Alif The Unseen Is A Good Book

Or why you should read Alif The Unseen by G Willow Wilson



Alif The Unseen is a modern fantasy novel set somewhere in the United Arab Emirates. It focuses on Alif, a young hacker with a chip on his shoulder and a problem with authority, who provides internet security for dissidents of repressive Middle Eastern regimes. Alif is also a young man madly in love with Intisar, the beautiful daughter of a wealthy family, who, due to social constraints, spurns Alif. In response Alif writes a program with the terrible potential to identify and track dissident bloggers and inadvertently delivers it to The Hand, his nemesis and chief State censor. Fearing for his freedom Alif flees, dragging along his neighbour Dina, on a path that will bring him an enigmatic book of secrets and launch him into the mythical, unseen world of supernatural beings of the Quran. 
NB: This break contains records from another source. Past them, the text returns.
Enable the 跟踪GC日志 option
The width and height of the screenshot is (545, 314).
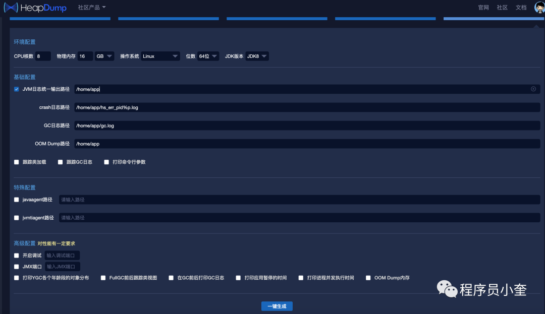tap(60, 162)
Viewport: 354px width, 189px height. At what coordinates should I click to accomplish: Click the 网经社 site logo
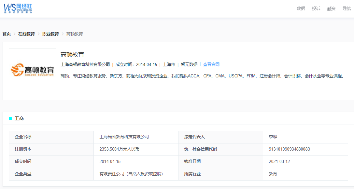pos(18,8)
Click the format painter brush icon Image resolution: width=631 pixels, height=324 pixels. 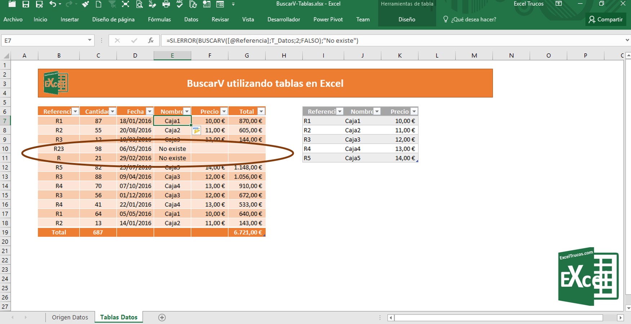coord(85,4)
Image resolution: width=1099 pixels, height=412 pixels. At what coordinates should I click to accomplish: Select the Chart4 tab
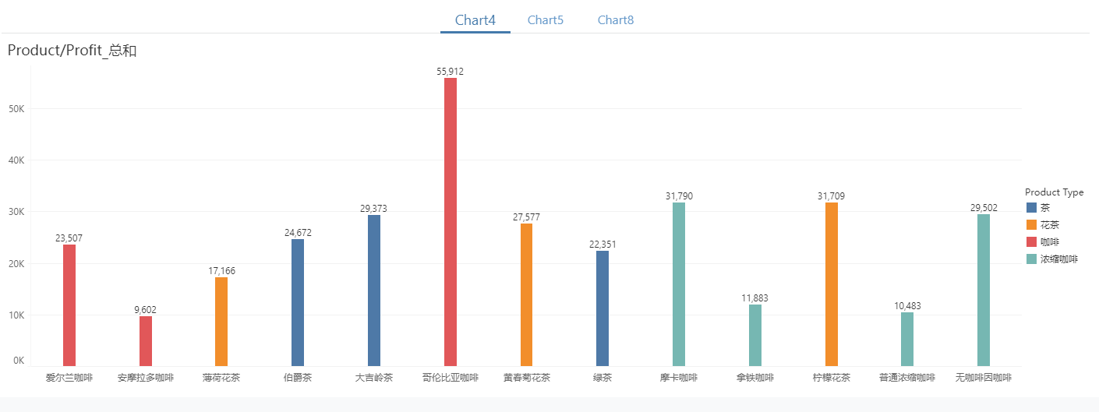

Alif The Unseen is very much a novel interested in the tension between colliding, supposedly conflicting forces. The overall story is driven on the friction between the mundane world of the empirically minded hacker and the fantastic world of Arabian myth, while the plot pits a very timeless tale of the clever outsider courting the beautiful princess and falling afoul of a corrupt vizier against the very now story of the Arab Spring, of technologically empowered revolutionaries fighting against corrupt regimes. Alif The Unseen examines the tension between modernism and tradition, secularism and faith, technology and imagination, examining each in a really nuanced way that seeks to reconcile, or perhaps strike a balance between opposing cultural forces. And I think this core element of Alif The Unseen is the Universal in the novel: everyone has to contend with these kinds of cultural paradoxes and negotiate some form of position on them. I mean, Alif The Unseen is a properly exciting novel filled with suspense and discovery, romance and adventure, but it's this tight wound kernel of thematic conflict that made this novel so wonderfully compelling for me.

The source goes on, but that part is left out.